Разумеется, наиболее интригующим является упоминание о 'Вознагражденных усилиях любви'. Может быть Мерез просто ошибся? Или имеет в виду пропавшую пьесу Шекспира? Либо 'Вознагражденные усилия любви' лишь другое название одной из сохранившихся пьес? Возможность ошибки устранил один лондонский книготорговец, обнаруживший в 1953 г. остатки рукописи, которую переплетчики использовали более трех веков назад для изготовления корешка книги проповедей. На бумаге сохранился список какого-то книгоиздателя о наличии у него книг в августе 1603 г. Среди перечисленных названий упоминаются 'Вознагражденные усилия любви', которые следуют (что вполне логично) за 'Бесплодными усилиями любви'. Скорее всего, 'Вознагражденные усилия любви' являются одним из названий другой известной пьесы. Если это так, маловероятно, чтобы это была одна из комедий, перечисленных Мерезом помимо 'Вознагражденных усилий любви'. Некоторые ученые склонны считать, что этой пьесой является 'Укрощение строптивой', где усилия любви, несомненно, вознаграждаются, хотя эта ранняя пьеса не упомянута в 'Сокровищнице ума'. Однако у того же книгоиздателя в его списке отдельно упоминается 'Укрощение одной строптивицы'. Тот факт, что в большинстве комедий изображаются любовные истории и заканчиваются они благополучно, не помогает установить, что это за пьеса. Возможно, это 'Много шума из ничего', хотя она относится к периоду более позднему, чем тот, о котором говорит Мерез {Роберт Ф. Фейснер недавно предположил, что 'Много шума из ничего' первоначально было подзаголовком 'Вознагражденных усилий любви'. Острослову остается забавляться игрой слов; 'вознаграждение' - 'ничего'. (Loves Labour's Won and the Occasion of Much Ado, Shakespeare Survey 27 (Cambrige, 1974), p. 105-110 Сомневающиеся, без сомнения, останутся при своих сомнениях.}.

Профессор Т. У. Болдуин, написавший об этом небольшую книгу и являющийся крупнейшим авторитетом в вопросе о несуществующей пьесе, склонен считать, что эта комедия - 'Конец делу венец', в которой Елена возвращает к себе покинувшего ее непривлекательного супруга, заманив его к себе в постель с помощью уловки; но эта точка зрения предполагает, что существовал (для чего нет никаких доказательств) исчезнувший ранний черновик этой проблемной комедии времен короля Джеймса.[12.09] Более решительно настроенный ученый считал, что слова 'вознагражденная любовь' следует понимать как 'заслуженные огорчения любви'' утверждая, что так называлась драма 'Троил и Крессида',[12.10] но никто не поддержал это маловероятное предположение. 'Вознагражденные усилия любви' остаются одной из второстепенных шекспировских загадок.
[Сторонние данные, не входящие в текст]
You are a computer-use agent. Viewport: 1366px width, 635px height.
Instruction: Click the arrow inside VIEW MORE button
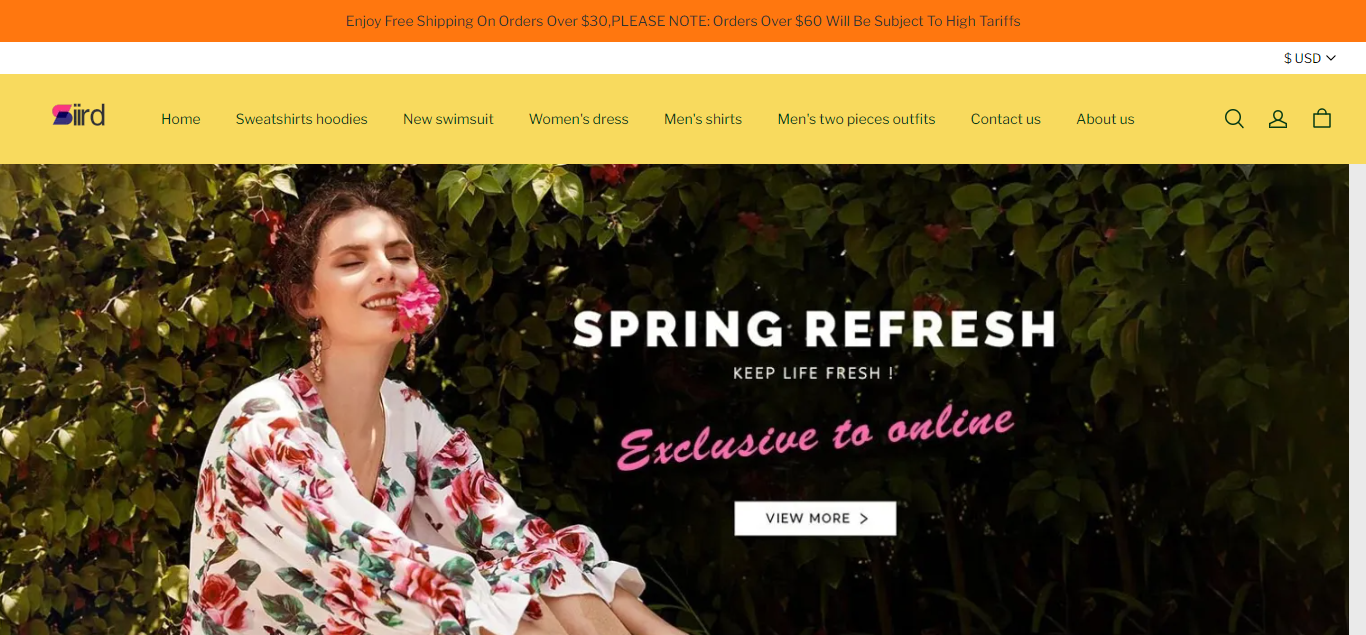(864, 518)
Фрэисис Мерез, самый первый из известных нам пламенных почитателей Шекспира, открывает летопись славы нашего поэта. Согласно утверждению одного из историков шекспировской критики, панегирик в 'Сокровищнице ума' показывает, 'как рано сложилось представление о Шекспире как об универсальном гении'.[12.11] Мерез занял почетное место среди биографов, у которых есть главы, посвященные 'началу славы и утверждению социального положения Шекспира'. Но этот претендующий на остроумие поклонник остроумия сам был обезоруживающе неостроумен. Порой видно, как трудно ему подобрать нужное сравнение. Например. 'Подобно тому как Анакреон умер оттого, что пил сверх меры, так и Джорджа Пиля поразил недуг Венеры' - здесь в основе уподобления не смысл, а созвучие слов. Мерез необычайно неразборчивый панегирист. Он расточает похвалы Сидни ('наш несравненнейший поэт') и 'Королеве фей' Спенсера ('Я не знаю, может ли быть создана более превосходная и изысканная поэма'); однако Шекспиру как комедиографу он расточает хвалу наравне с заведомо менее значительными талантами, такими, как 'мастер Раули, некогда несравненный ученый в известном Пембрук-Колледже Оксфордского Университета', и 'Энтони Манди, лучший мастер построения интриги', не говоря уже о квартете голодных поденщиков Хенсло - Портере, Уилсоне, Хетеуейе и Четле. ' качестве сочинителя трагедии Шекспир должен соперничать со своим уорикширским соседом Майклом Дрейтоном. Если Шекспир 'медоточивый', то Дрейтон 'златоустый', и трудно сказать, какой из этих эпитетов лучше Дрейтон, так же как и Шекспир, был одним из сетовавших на превратности любви. Дрейтон также удостоился похвалы за свою нравственность, качество, которым Мерез обделил Шекспира, хотя последний вовсе не был его лишен. Несомненно, Дрейтон - любимец нашего компилятора, ибо он упомянут тринадцать раз, зато Мерез называет больше пьес Шекспира, чем кого-либо другого. В общей сложности Мерез хвалит сто двадцать пять английских писателей, художников и музыкантов. Ч. С. Льюис правильно определил значение Мереза как критика. 'Шаблонные сравнения Мереза имеют такое же отношение к подлинной критике, какое сделанное Флюэллином сравнение Македонии с Монмутом имеет к географии'. [12.12]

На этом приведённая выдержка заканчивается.